====== Source records ======

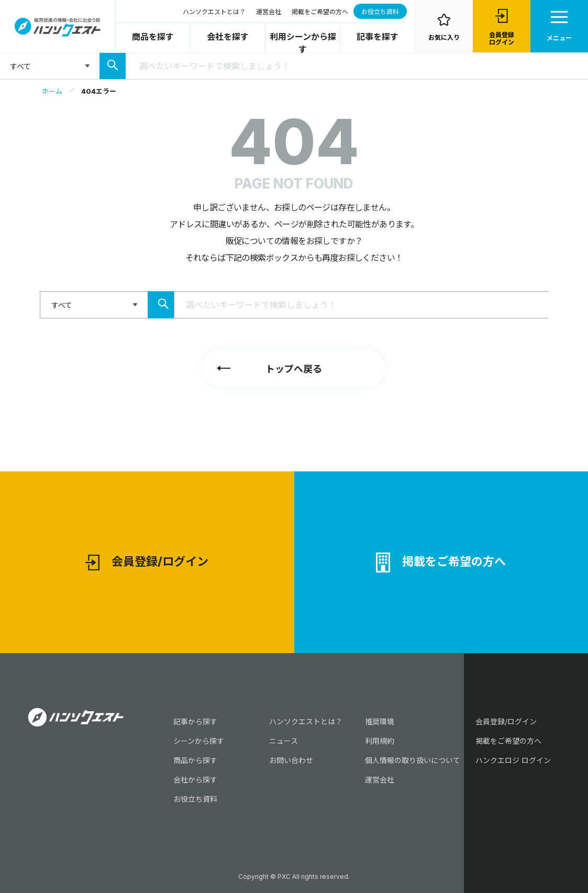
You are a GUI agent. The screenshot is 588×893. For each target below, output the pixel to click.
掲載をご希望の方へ (320, 12)
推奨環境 (380, 721)
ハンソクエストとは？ (214, 12)
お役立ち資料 (380, 12)
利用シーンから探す (303, 43)
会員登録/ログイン (147, 563)
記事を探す (378, 37)
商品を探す (153, 37)
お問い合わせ (291, 760)
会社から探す (195, 779)
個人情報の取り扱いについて (413, 760)
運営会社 (269, 12)
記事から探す (195, 721)
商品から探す (195, 760)
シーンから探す (198, 741)
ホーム (52, 91)
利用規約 (380, 741)
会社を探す (228, 37)
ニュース (283, 741)
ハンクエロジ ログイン (513, 760)
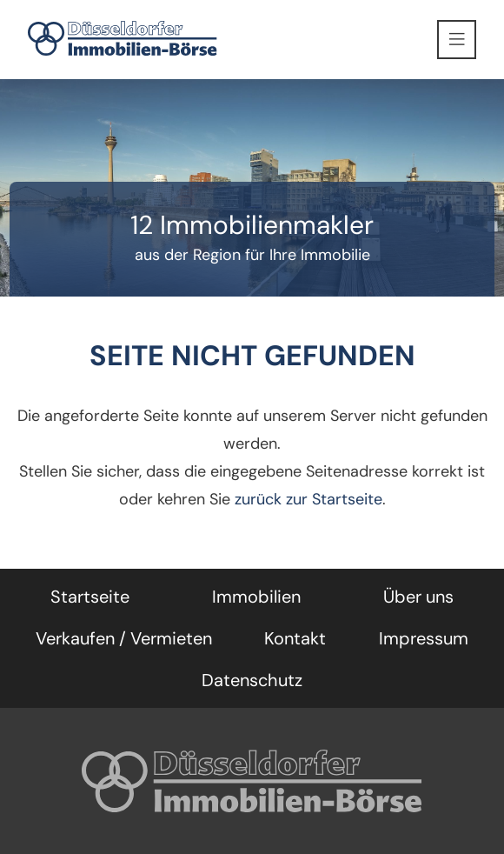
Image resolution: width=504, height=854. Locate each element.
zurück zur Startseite (308, 499)
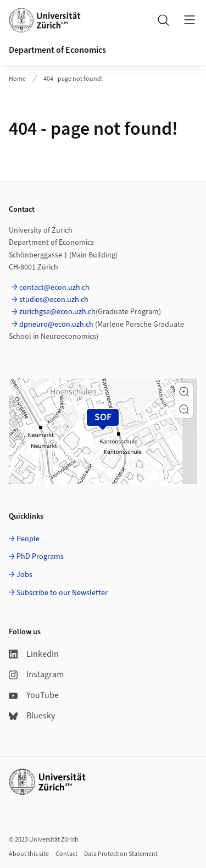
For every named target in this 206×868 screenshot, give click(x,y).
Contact (66, 854)
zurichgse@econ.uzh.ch (57, 312)
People (28, 539)
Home (17, 79)
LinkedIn (34, 654)
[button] (184, 392)
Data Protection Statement (121, 854)
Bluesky (32, 716)
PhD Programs (40, 557)
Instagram (36, 674)
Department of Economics (57, 50)
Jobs (24, 575)
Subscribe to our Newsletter (62, 593)
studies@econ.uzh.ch (54, 300)
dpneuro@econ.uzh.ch (56, 325)
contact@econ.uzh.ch (54, 288)
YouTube (34, 695)
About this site (29, 854)
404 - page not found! (73, 79)
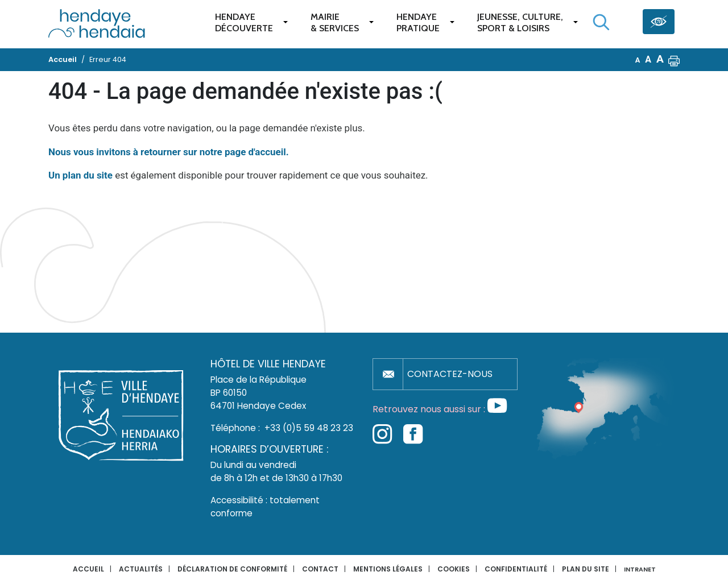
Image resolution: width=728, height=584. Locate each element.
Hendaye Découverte (244, 22)
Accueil (88, 569)
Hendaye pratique (418, 22)
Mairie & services (334, 22)
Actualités (140, 569)
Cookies (453, 569)
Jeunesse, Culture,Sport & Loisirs (520, 22)
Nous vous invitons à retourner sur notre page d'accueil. (168, 152)
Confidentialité (516, 569)
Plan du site (585, 569)
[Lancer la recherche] (601, 22)
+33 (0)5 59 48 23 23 (309, 428)
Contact (320, 569)
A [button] (638, 60)
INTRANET (640, 569)
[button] (674, 60)
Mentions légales (388, 569)
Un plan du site (80, 175)
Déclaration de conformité (232, 569)
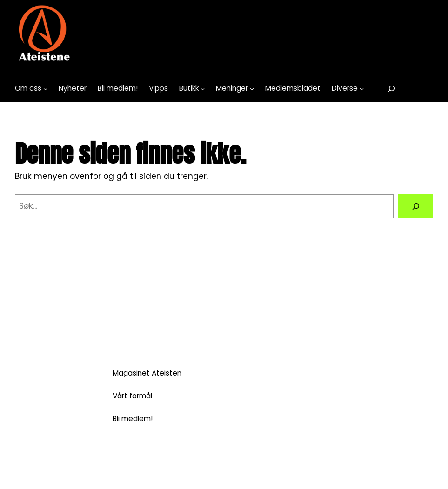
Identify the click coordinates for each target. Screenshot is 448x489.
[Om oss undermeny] (45, 88)
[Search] (415, 206)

======

▸ **Task goal**
Reproduce verbatim everything in the data from the line containing "Jeunesse, Culture,Sport & Loisirs (520, 22)" down through the final line, inclusive, and omit the picture lines.

▸ **Task output**
Jeunesse, Culture,Sport & Loisirs (520, 22)
Nous vous invitons à retourner sur notre page d'accueil. (168, 152)
Confidentialité (516, 569)
Plan du site (585, 569)
[Lancer la recherche] (601, 22)
+33 (0)5 59 48 23 23 (309, 428)
Contact (320, 569)
A [button] (638, 60)
INTRANET (640, 569)
[button] (674, 60)
Mentions légales (388, 569)
Un plan du site (80, 175)
Déclaration de conformité (232, 569)
Identify the click coordinates for each target. Screenshot is 448x489.
[Om oss undermeny] (45, 88)
[Search] (415, 206)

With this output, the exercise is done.